Nr. 77 BRIEF VAN DE MINISTER VAN BUITENLANDSE ZAKEN

Aan de Voorzitter van de Tweede Kamer der Staten-Generaal

Den Haag, 6 januari 2014

Graag bied ik u hierbij mede namens de Minister van Defensie de reactie aan op het verzoek van de vaste commissie voor Buitenlandse Zaken van 9 december 2013 met kenmerk 2013D49464/2013D49464 inzake de afhandeling van de uitbetaling van schadevergoeding voor nabestaanden in Sulawesi.

In de Staatscourant van 10 september 2013, nr. 25383, zijn de contouren gepubliceerd van een civielrechtelijke afwikkeling ter vergoeding van schade aan weduwen van slachtoffers van standrechtelijke executies in het voormalige Nederlands-Indië van vergelijkbare ernst en aard zoals plaatsgevonden in Rawagedeh en Zuid-Sulawesi.
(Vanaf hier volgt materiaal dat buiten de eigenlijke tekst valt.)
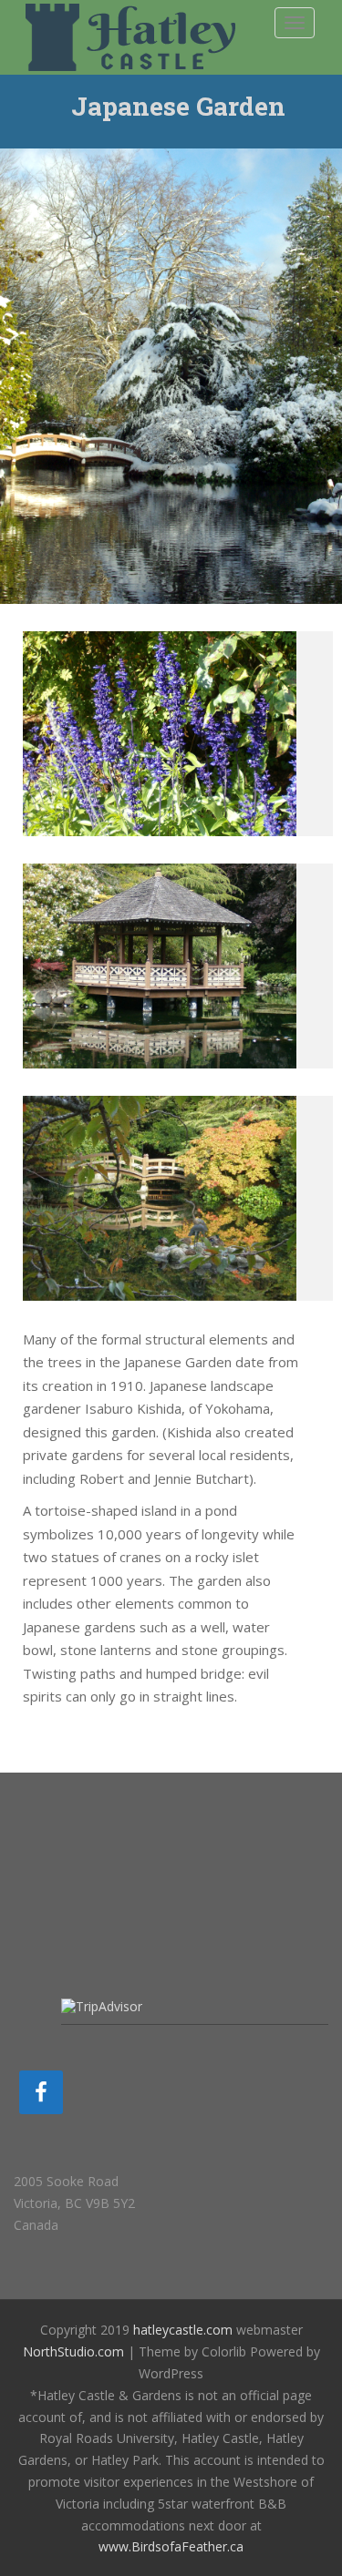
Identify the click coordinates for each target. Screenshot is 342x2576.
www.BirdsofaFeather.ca (171, 2546)
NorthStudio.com (73, 2351)
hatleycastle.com (183, 2329)
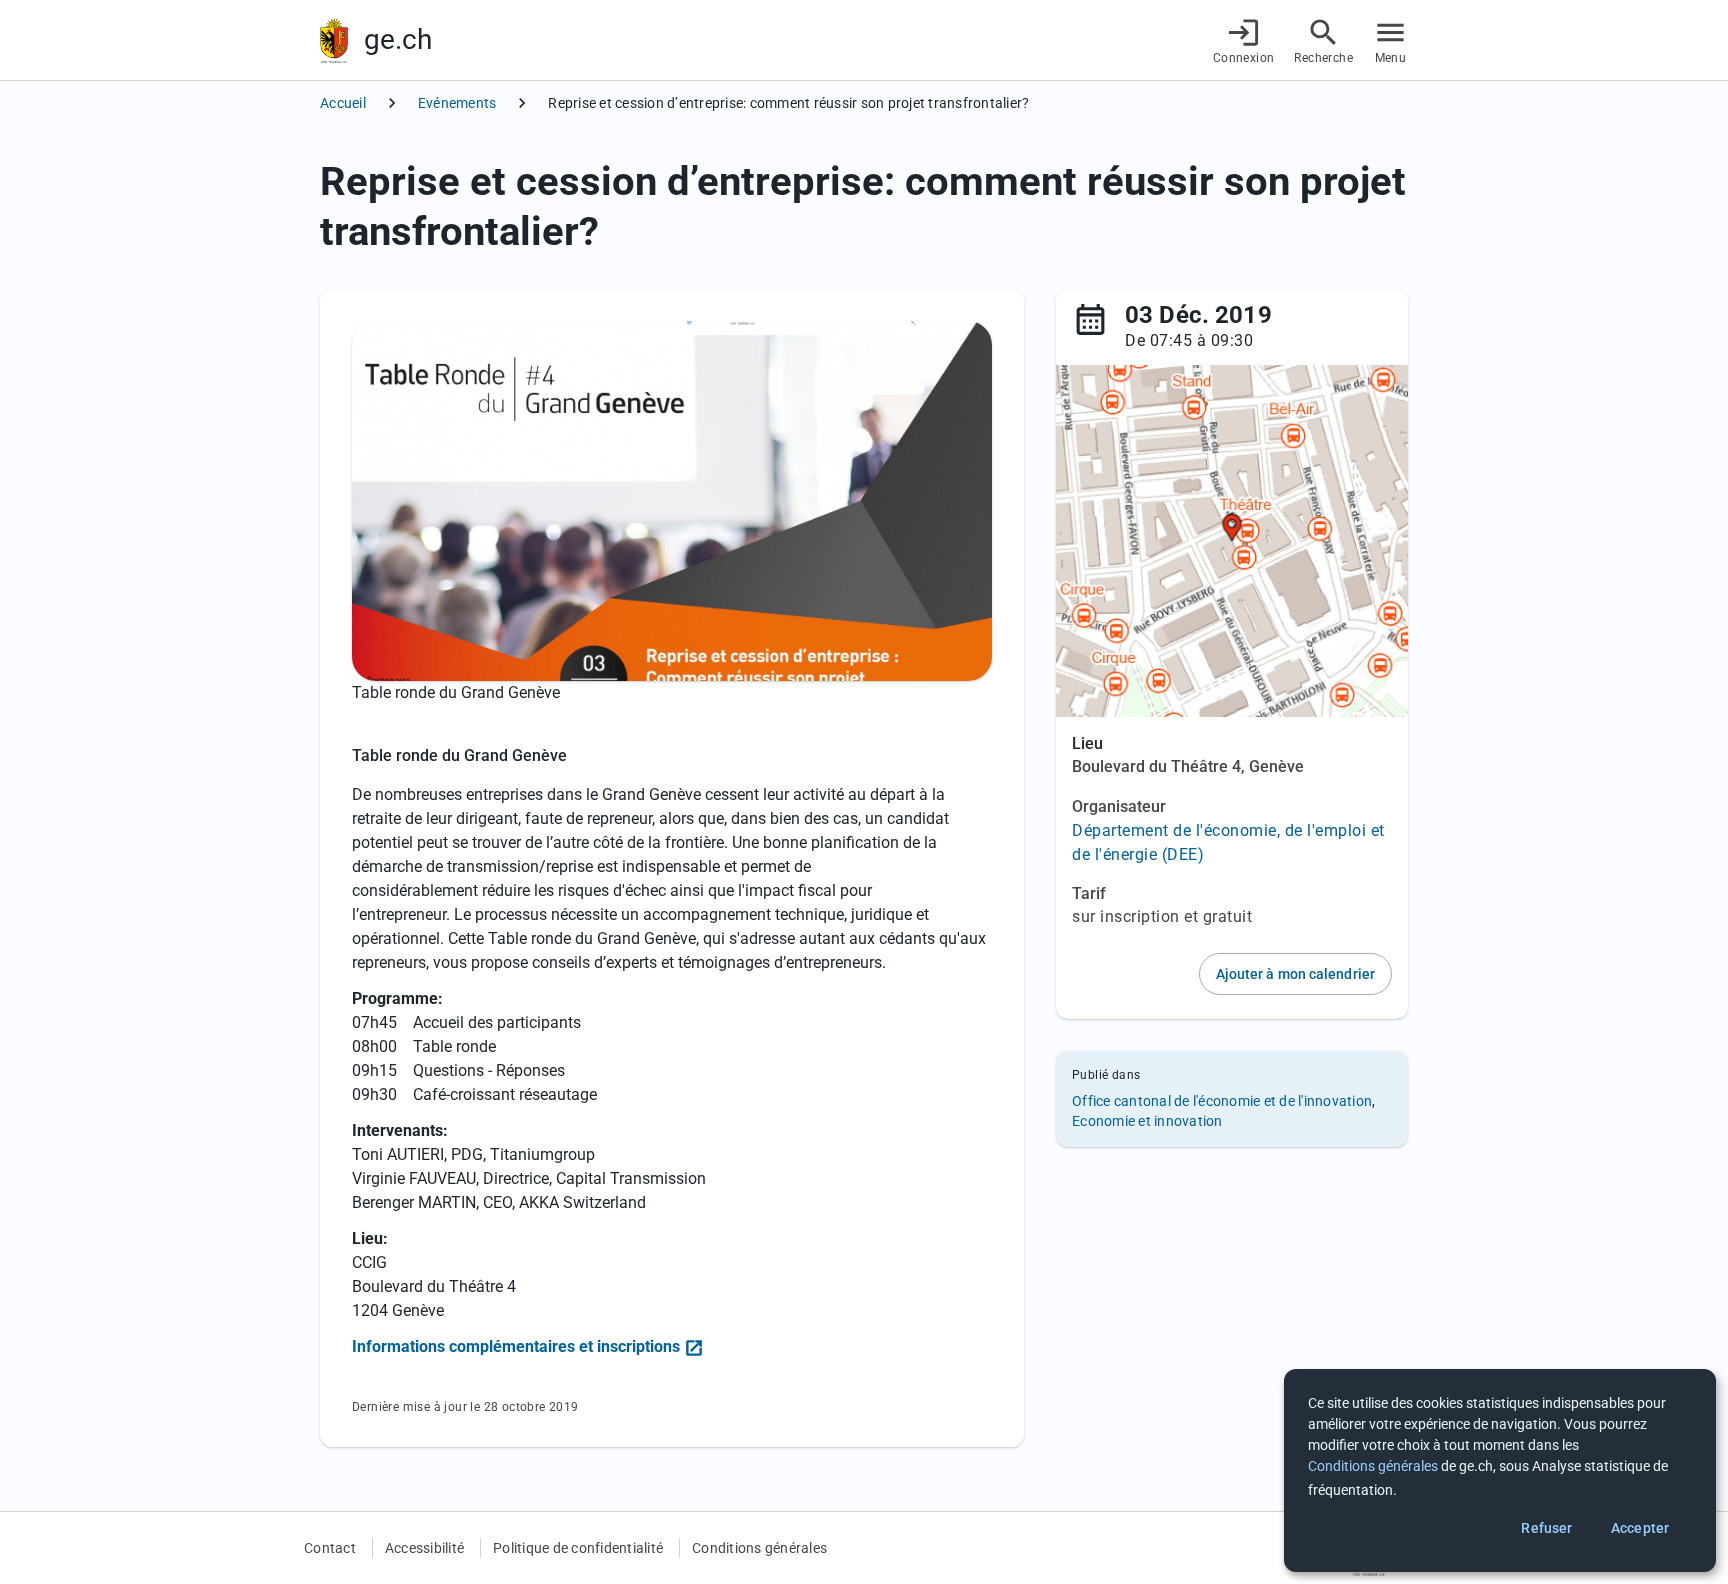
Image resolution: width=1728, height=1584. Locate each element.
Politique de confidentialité (578, 1548)
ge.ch (398, 39)
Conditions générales (759, 1548)
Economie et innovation (1147, 1121)
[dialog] (1500, 1470)
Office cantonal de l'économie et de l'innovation (1222, 1101)
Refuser (1546, 1528)
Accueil (343, 103)
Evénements (457, 103)
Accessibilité (424, 1548)
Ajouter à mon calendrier (1295, 974)
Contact (330, 1548)
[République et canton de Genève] (334, 40)
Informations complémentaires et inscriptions (516, 1346)
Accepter (1640, 1528)
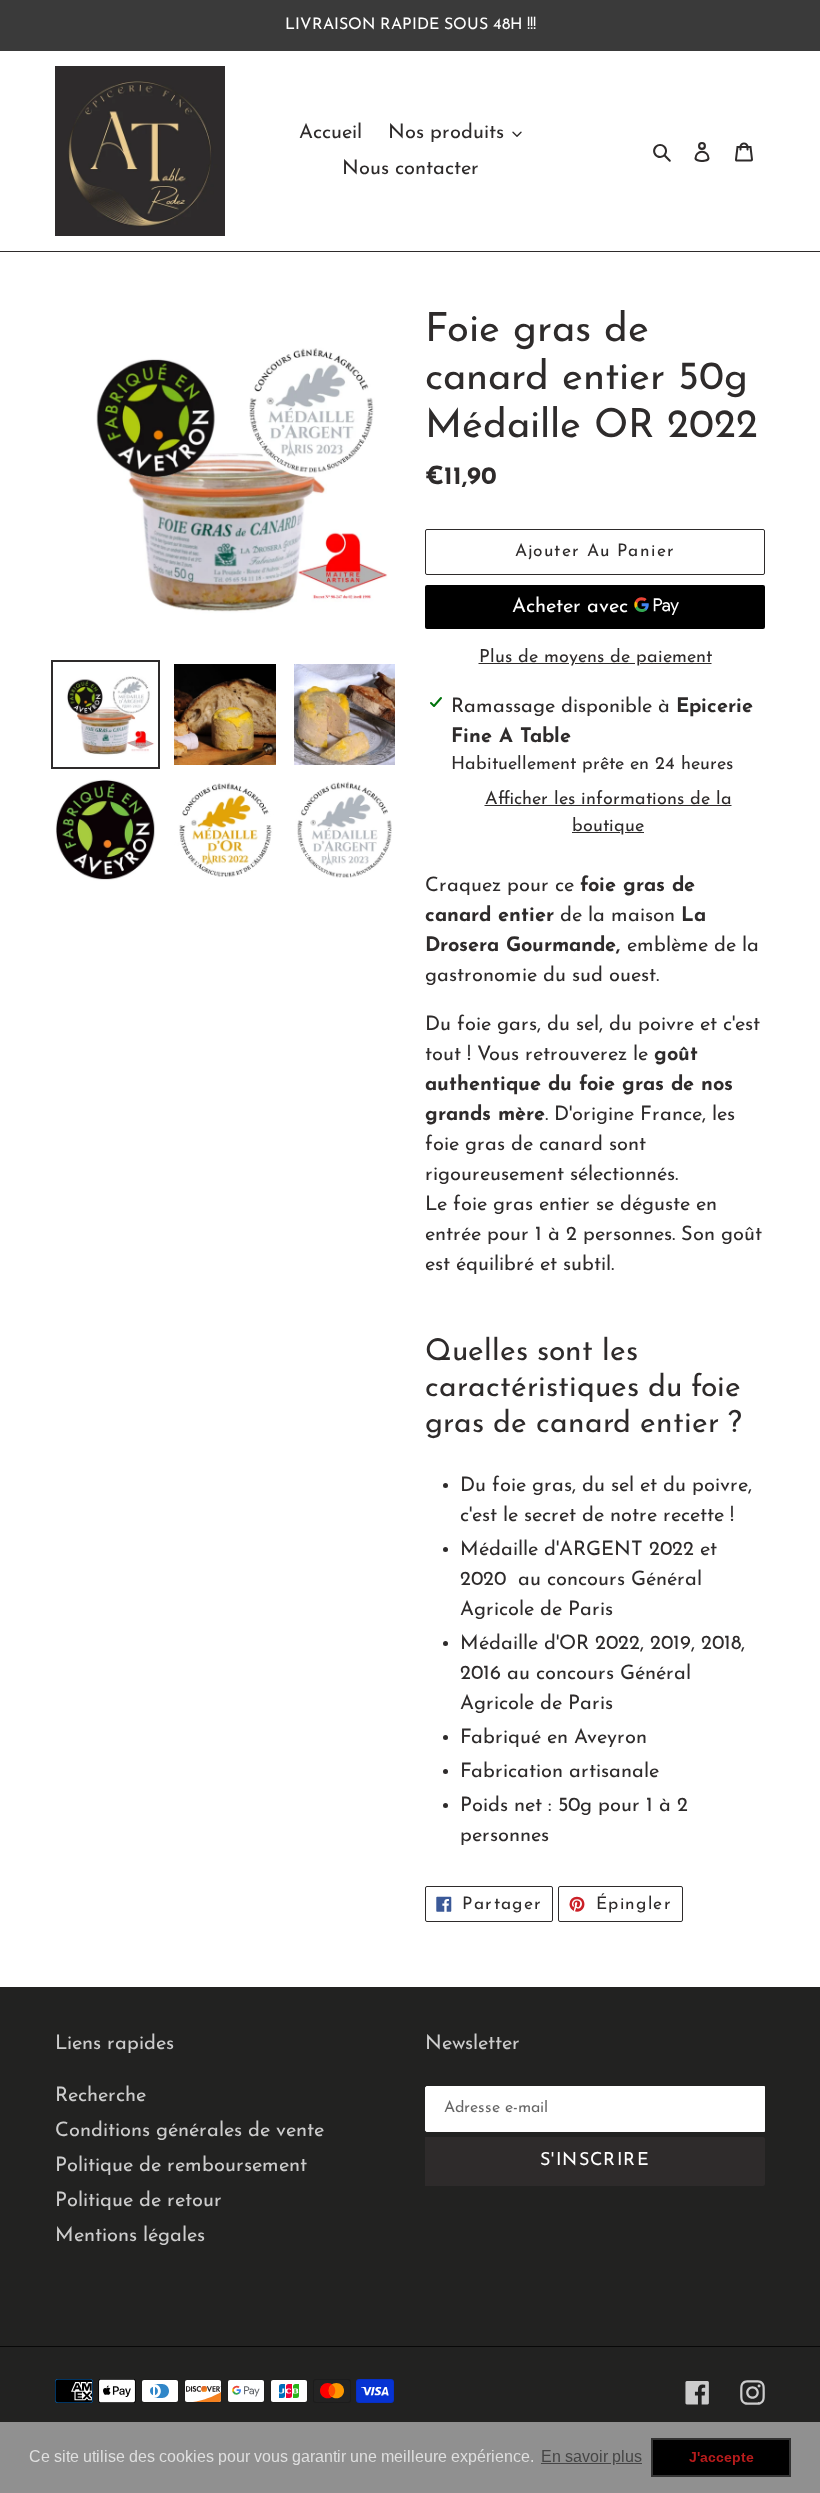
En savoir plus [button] (591, 2456)
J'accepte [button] (721, 2457)
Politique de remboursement (181, 2166)
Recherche (100, 2096)
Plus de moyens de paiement (595, 658)
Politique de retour (138, 2201)
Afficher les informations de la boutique (608, 813)
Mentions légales (130, 2236)
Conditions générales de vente (189, 2131)
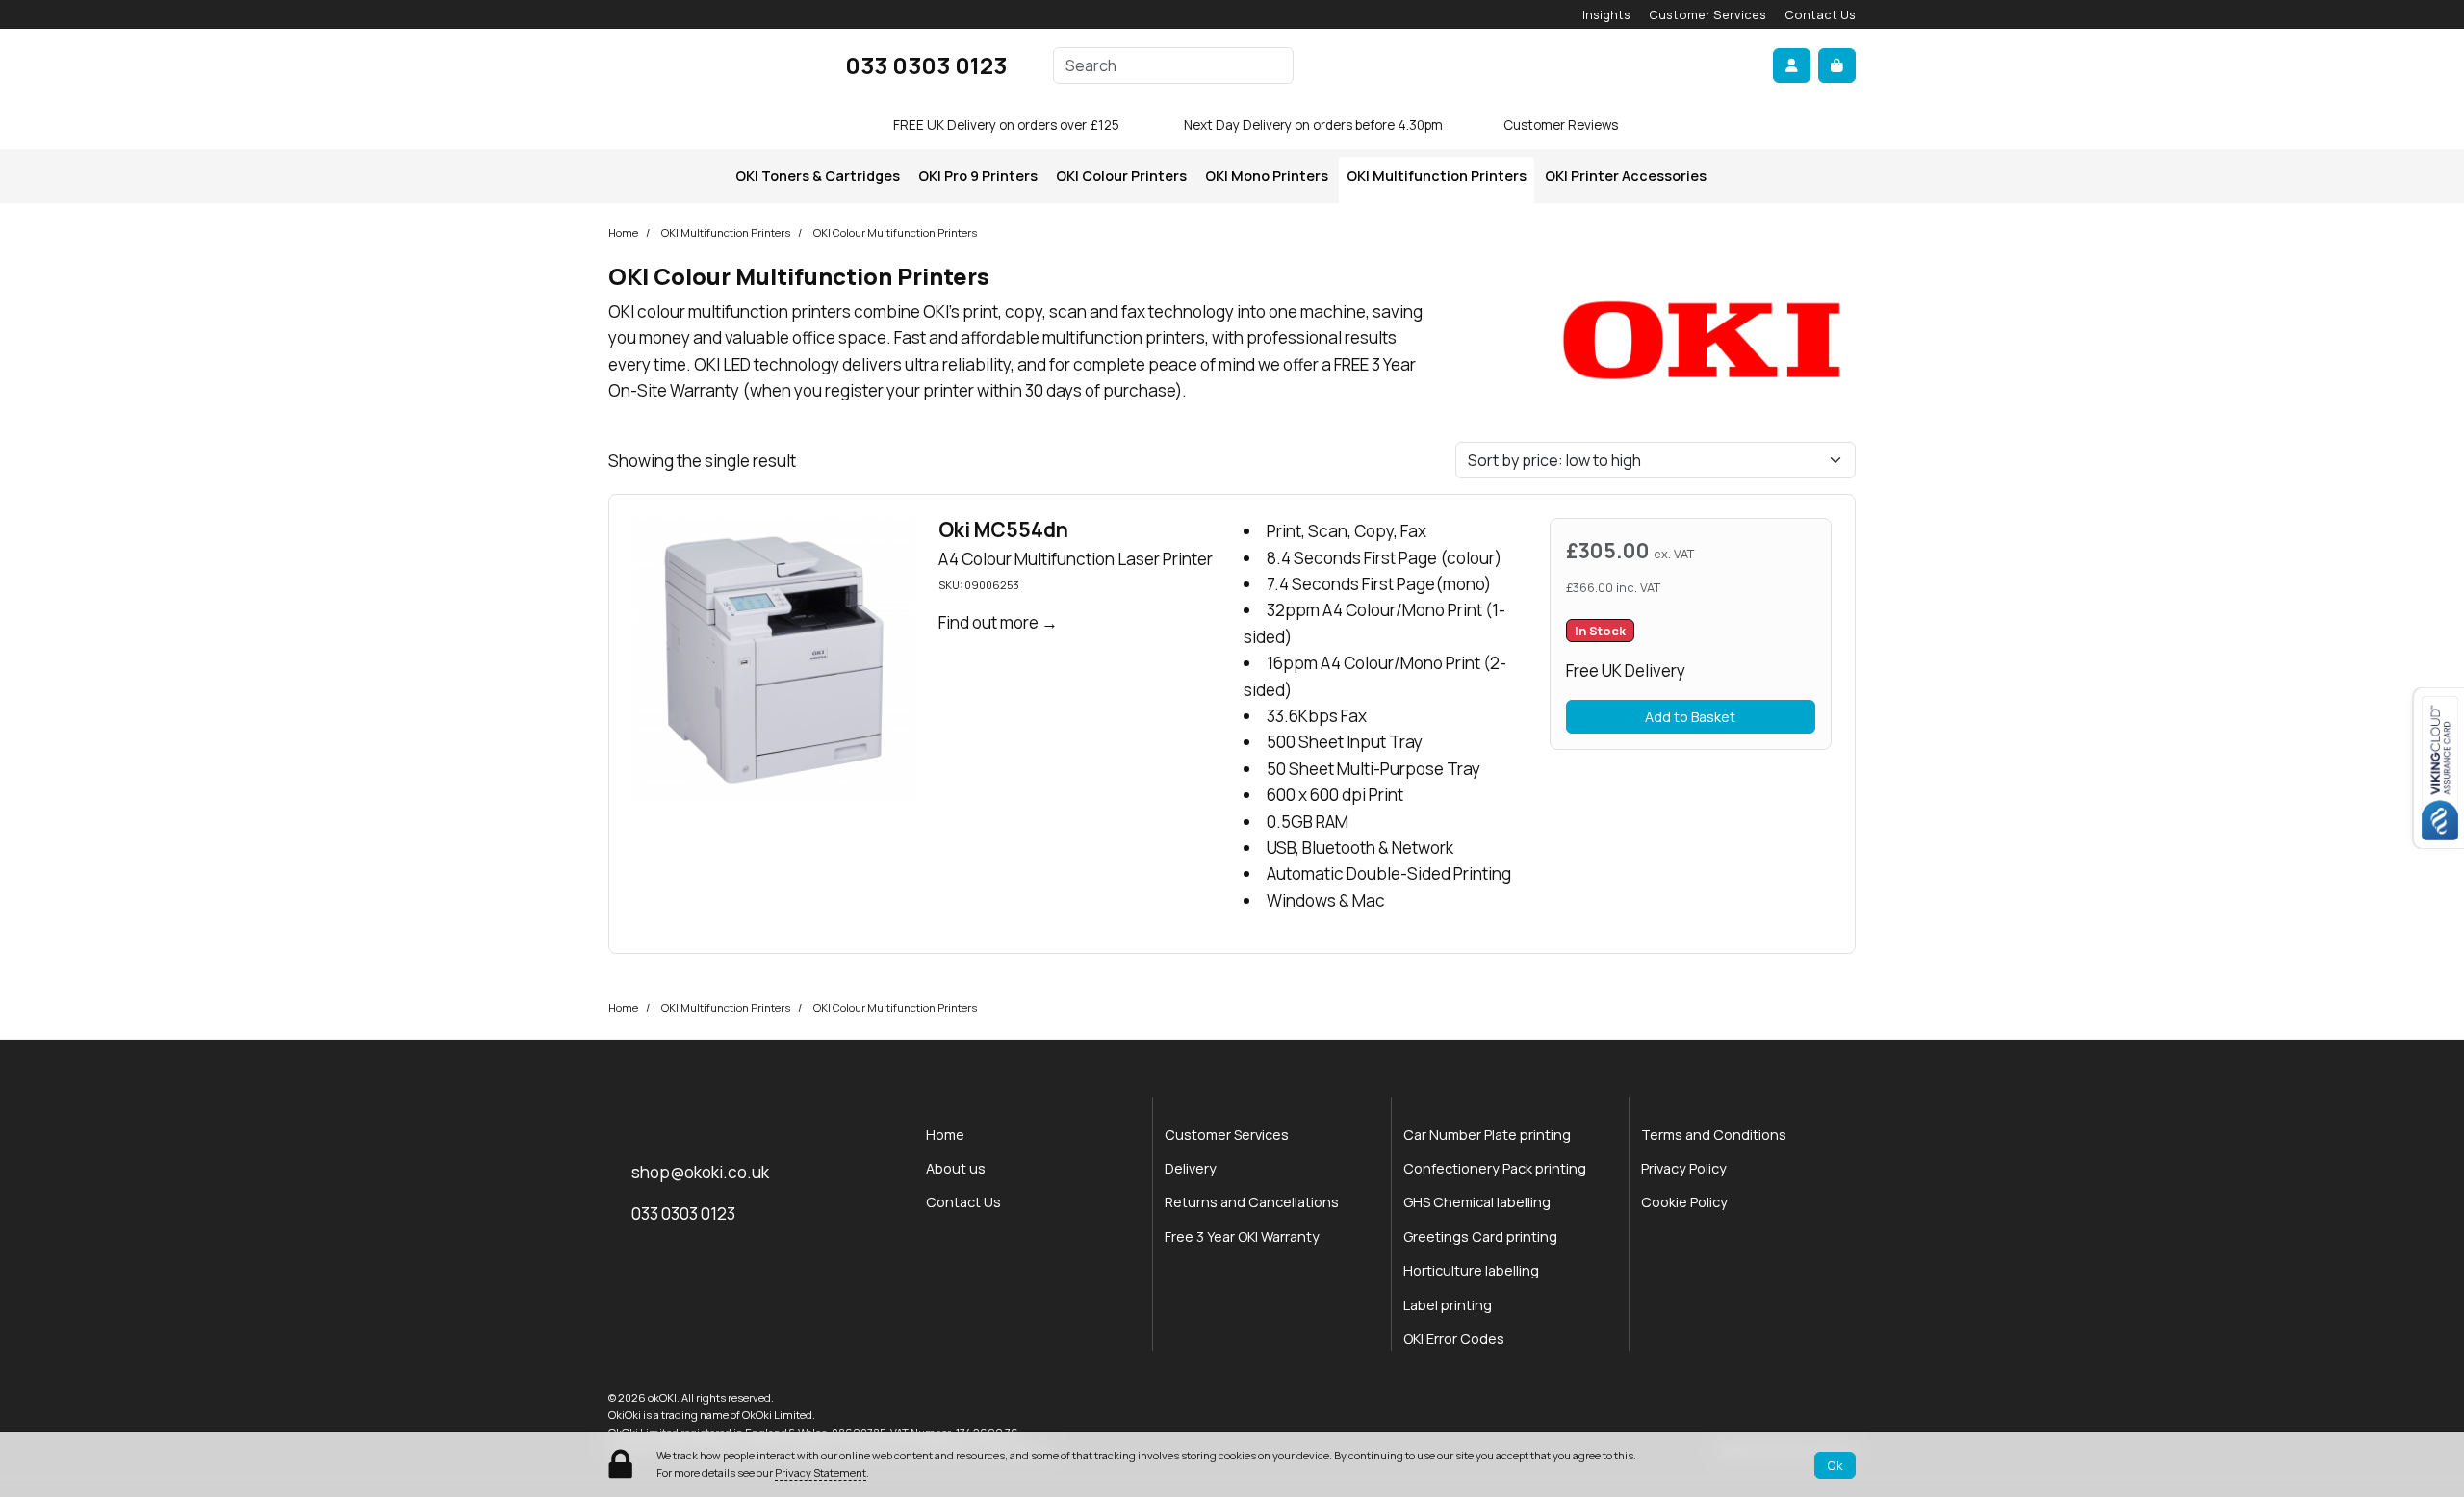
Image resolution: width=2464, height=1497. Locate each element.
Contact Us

Daarbij is het kantoor van de Landsadvocaat aangewezen als postadres waar de claims moeten worden ingediend.

Sindsdien zijn er door de Landsadvocaat 18 claims ontvangen. Eén van die claims is niet door of namens een weduwe ingediend en komt daardoor binnen het raam van genoemde contouren niet voor verdere behandeling in aanmerking. De andere claims zijn momenteel voorwerp van onderzoek. Zo is de noodzaak onderkend nadere vragen te formuleren met betrekking tot de feitencomplexen die aan de claims ten grondslag werden gelegd. Uitgangspunt van de civielrechtelijke afwikkeling is namelijk dat de indieners van de claims de feitencomplexen aannemelijk maken.

Daarnaast worden de stukken die bij de claims werden overgelegd geverifieerd.

Wordt een en ander positief beoordeeld, dan zal dit conform de opzet van de regeling leiden tot het afsluiten van een vaststellingsovereenkomst met de betreffende weduwen.

Het kabinet wil de claims zo snel mogelijk afhandelen, zonder dat dit ten koste gaat van de vereiste zorgvuldigheid.